The man and the dog looked up as she approached - the dog sighed and wagged her tail, the man smiled and stretched out his hand to her, rubbing her shoulders as she sat down beside him, easing away some of the tension he had noticed in her stance. 'How was it?' he asked
'We had a long talk.'
'And what does she say?'
'About you? Are you sure you want to know?'
'It isn't her opinion that matters to me.' She concentrated on the feel of his hands rubbing away the knots in her back and shoulders. Amazed as always that he knew her body well enough to unerringly find his way to all the spots that needed his touch. Then she said,
'She likes you, they both do.'
'Against her better judgement,' he pointed out, meaning her mother.
'She wasn't expecting you, or anyone remotely like you - Phoebe says you're far too good looking for me and if she wasn't married she'd be happy to take you off my hands,' He chuckled quietly at that.
'I don't think I'll take her up on that offer.'
'My mother has only just got used to the idea that I'm still alive, I doubt if she'd thought about whether or not I've been celibate for all this time. We probably shouldn't have sprung this on her, but we did have to tell her, so we'll just have to make the best of it.' They were silent for a while, contemplating this turn of events, then he said,
'I told your mother we were lovers, she asked me straight out and I couldn't exactly lie, did you tell Phoebe?'
'Didn't have to, she can read me like a book, always has been able to.'
'I wish I could,'
'You do pretty well,' she smoothed away her smile, thinking of all the times she'dregretted the fact that he'd been able to guess her mood with stunning accuracy.
'I've had a lot of practice.'
They sat together for a long time, comfortably silent in each others presence, until he mused, 'I wonder what will happen now.'
'The future is the next adventure,' she replied and then scrambled to her feet, 'Come on, tomorrow I want to show you around properly.'
'Show me off?'
'I don't know about that,' she teased, 'what makes you so sure I want to boast about you? I mean you're a junior officer, a former member of the Maquis - people are going to think I'm mad.' He moved quickly, springing to his feet and reaching for her as she turned away from him. He grabbed her arm and pulled her into his arms, kissing her soundly before she could say another word.

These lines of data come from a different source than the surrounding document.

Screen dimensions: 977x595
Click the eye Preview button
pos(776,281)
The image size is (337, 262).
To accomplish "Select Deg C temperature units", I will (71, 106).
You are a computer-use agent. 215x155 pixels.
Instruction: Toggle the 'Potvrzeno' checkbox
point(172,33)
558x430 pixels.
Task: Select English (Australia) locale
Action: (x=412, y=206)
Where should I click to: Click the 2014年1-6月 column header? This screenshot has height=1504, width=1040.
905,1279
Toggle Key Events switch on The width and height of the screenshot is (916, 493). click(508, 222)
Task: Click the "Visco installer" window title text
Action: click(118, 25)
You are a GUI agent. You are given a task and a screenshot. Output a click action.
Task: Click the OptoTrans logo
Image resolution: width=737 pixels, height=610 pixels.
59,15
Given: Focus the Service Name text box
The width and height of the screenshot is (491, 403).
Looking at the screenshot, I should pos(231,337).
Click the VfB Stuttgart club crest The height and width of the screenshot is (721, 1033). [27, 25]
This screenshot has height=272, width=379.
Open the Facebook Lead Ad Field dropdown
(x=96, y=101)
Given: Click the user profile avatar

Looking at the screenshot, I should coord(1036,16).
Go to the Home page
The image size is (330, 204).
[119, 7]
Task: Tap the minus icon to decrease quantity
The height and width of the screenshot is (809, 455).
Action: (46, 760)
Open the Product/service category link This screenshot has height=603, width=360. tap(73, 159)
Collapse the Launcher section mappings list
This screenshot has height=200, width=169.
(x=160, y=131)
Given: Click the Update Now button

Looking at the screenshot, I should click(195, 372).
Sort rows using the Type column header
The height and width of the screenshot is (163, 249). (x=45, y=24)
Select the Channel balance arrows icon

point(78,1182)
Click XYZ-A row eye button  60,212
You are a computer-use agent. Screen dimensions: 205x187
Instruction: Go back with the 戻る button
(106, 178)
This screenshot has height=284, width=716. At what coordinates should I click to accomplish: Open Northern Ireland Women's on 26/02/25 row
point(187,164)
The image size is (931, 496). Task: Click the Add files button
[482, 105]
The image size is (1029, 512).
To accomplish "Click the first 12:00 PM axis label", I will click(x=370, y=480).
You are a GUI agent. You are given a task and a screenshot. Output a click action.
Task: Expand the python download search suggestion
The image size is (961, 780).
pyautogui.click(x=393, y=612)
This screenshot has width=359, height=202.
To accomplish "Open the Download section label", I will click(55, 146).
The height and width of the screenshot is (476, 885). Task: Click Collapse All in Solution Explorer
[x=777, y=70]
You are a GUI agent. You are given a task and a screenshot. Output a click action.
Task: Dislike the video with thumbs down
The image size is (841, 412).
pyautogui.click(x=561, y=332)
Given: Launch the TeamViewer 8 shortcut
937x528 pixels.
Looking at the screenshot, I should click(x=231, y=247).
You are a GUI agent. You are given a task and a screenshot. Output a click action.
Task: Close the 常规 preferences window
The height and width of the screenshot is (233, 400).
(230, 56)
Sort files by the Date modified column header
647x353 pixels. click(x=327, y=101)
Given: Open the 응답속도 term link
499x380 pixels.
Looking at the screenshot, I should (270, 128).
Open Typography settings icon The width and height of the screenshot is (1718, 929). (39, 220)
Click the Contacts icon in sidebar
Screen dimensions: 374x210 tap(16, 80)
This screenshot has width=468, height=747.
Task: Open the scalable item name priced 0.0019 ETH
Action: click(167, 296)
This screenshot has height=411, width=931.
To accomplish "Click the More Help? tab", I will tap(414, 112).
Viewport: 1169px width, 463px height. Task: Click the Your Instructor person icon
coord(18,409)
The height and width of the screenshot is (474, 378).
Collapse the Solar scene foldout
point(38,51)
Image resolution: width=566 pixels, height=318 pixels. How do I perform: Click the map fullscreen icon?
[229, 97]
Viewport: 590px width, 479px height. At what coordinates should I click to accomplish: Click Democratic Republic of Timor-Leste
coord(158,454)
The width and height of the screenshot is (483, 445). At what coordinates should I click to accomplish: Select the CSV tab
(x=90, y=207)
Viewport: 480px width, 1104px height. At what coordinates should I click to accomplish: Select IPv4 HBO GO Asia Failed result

Kathryn's mother watched the couple from her window for a moment, silhouetted in the moonlight, their bodies entwined in a passionate embrace. At least something good had come of their experience and the perilous journey home. It had the feel of a strong relationship, forged through adversity and if she knew anything about Kathryn, reluctance. Tomorrow she must ask Chakotay how long it had taken Kathryn to admit she was in love with him.
They walked slowly back to the house, arms wrapped around each other, the dog trotting happily along at their heels. At the top of the stairs Chakotay started to turn towards the guest room, but Kathryn caught hold of his hand and pulled him after her into the room that had been hers since she was a child.
Hours later he lay beside her, watching her sleep. He dropped a light kiss onto her naked shoulder and stroked her hair. She whispered something which might or might not have been his name, but did not wake. He slipped an arm around her waist, easing her closer to him. He smiled at the thought of the rather large detail they had not yet shared with her family. She was right, he decided, the future was the next adventure.